### Texte fourni:
━━━━━━━━━━━━━━━━
Quand on évoque l’oeuvre d’Hubert Lucot, c’est généralement pour souligner ses caractéristiques formelles, pour vanter la phrase lucotienne comme on vante la phrase proustienne, c’est-à-dire pour ne pas dire ce qu’elle révèle et ce qu’elle nous apporte. L’écrivain lui-même a dû brouiller les pistes en formulant à travers des expériences originales comme celle du Grand Graphe ses démêlés avec le temps, l’espace, la mémoire. Avec le temps justement, on apprend à lire Hubert Lucot, on s’attache à l’écrivain, à ses fantômes et l’essentiel de l’oeuvre peu à peu livre sa substance.
Une écriture condensée fidèle à une expérience en constante évolution, commencée en 1953 et que l’auteur définit quarante-cinq ans après en ces termes : « l’aventure de l’immédiat ». Par opposition à la fiction linéaire d’où surgit un monde fini, clôt, sans ruptures, donc entièrement faux, Hubert Lucot s’attache à traduire avec le plus d’exactitude possible l’existence des êtres et des choses dans leur plus troublante présence au monde. La question étant primordialement : « Qu’est-ce que être là ? Est-ce pensable ? » (Probablement, P.O.L 1998).
Partant de la réalité immédiate, depuis Autobiogre d’AM 75 jusqu’à Frasques, l’oeuvre d’Hubert Lucot condense des évocations de lieux, de personnes (personnages), d’événements, de souvenirs pouvant appartenir tant à sa vie véritable qu’à une vie fantasmée. Ainsi, d’un livre l’autre, on retrouve avec des variantes les divers éléments de son écran intime. Y revenant sans cesse et accédant par là à un surcroît de conscience, l’auteur les fait accéder à un surcroît d’existence. « Par des ajouts et retraits, en appuyant, en allégeant, j’ai transformé ma vie brève en le morceau de temps long qu’elle est ’’réellement’’ (…) » (Frasques).
━━━━━━━━━━━━━━━━
### Données affichées:
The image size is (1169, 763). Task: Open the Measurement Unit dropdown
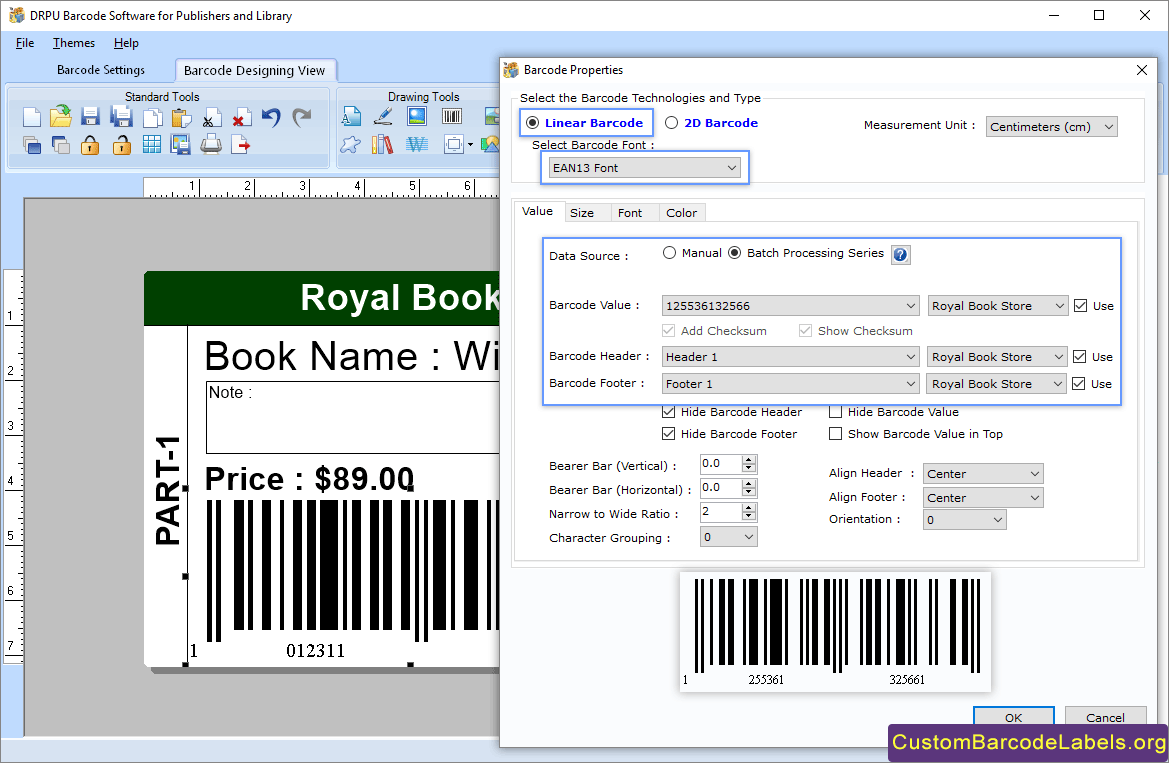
━━━━━━━━━━━━━━━━
### Consignes à suivre:
Reprenez le texte sur l'œuvre d'Hubert Lucot et prolongez-le après sa dernière phrase.

### Réponse attendue:
De cette entreprise autobiographique anticonventionnelle, le projet n’est pas de se raconter, mais de traduire avec des mots le sentiment confus du devenir, d’en pénétrer les fragiles tissus.
Cette question de l’être dans son rapport au temps est la préoccupation majeure de Frasques, les précédents livres de l’auteur cherchant davantage à percer le coeur du réel, à en stigmatiser les incohérences politiques ou sociales. Ce sont les êtres du passé, vivants ou morts (leur mort), amis, collègues de khâgne disparus, souvenirs encore vifs de l’enfance ou des premières années de l’âge adulte, qui hantent ce livre beau et fragile. Comment ne pas être ému en lisant les pages consacrées à A.M ou Anne-Marie, épouse de l’écrivain, être aimé entre tous et personnage omniprésent à l’oeuvre. Comment ne pas être touché par ce livre en équilibre constant entre la raison analysante et l’émotion. Ainsi de Julie, petite chatte, « être ultime » : « Paris, 20 octobre 1998. Julie va mourir. Nous déciderons sa mort. Je porte ces deux phrases depuis hier soir. Je les écris hors de sa maison, la nôtre. »
Avec Frasques, quelque chose de nouveau se passe, un peu comme si, s’y penchant d’un peu trop près, l’écrivain était soudainement rattrapé par son passé. Un relâchement apparent qui n’est autre que la résultante d’une vie entièrement dévolue au travail de l’écriture. C’est ce qu’on appelle la grâce, équilibre de la forme et du contenu. Comme l’agile surfeur sur la crête de la vague, Lucot ne nous surprend pas, il comble notre attente.
Frasques
Hubert Lucot
P.O.L
265 pages, 19 € (124,63 FF)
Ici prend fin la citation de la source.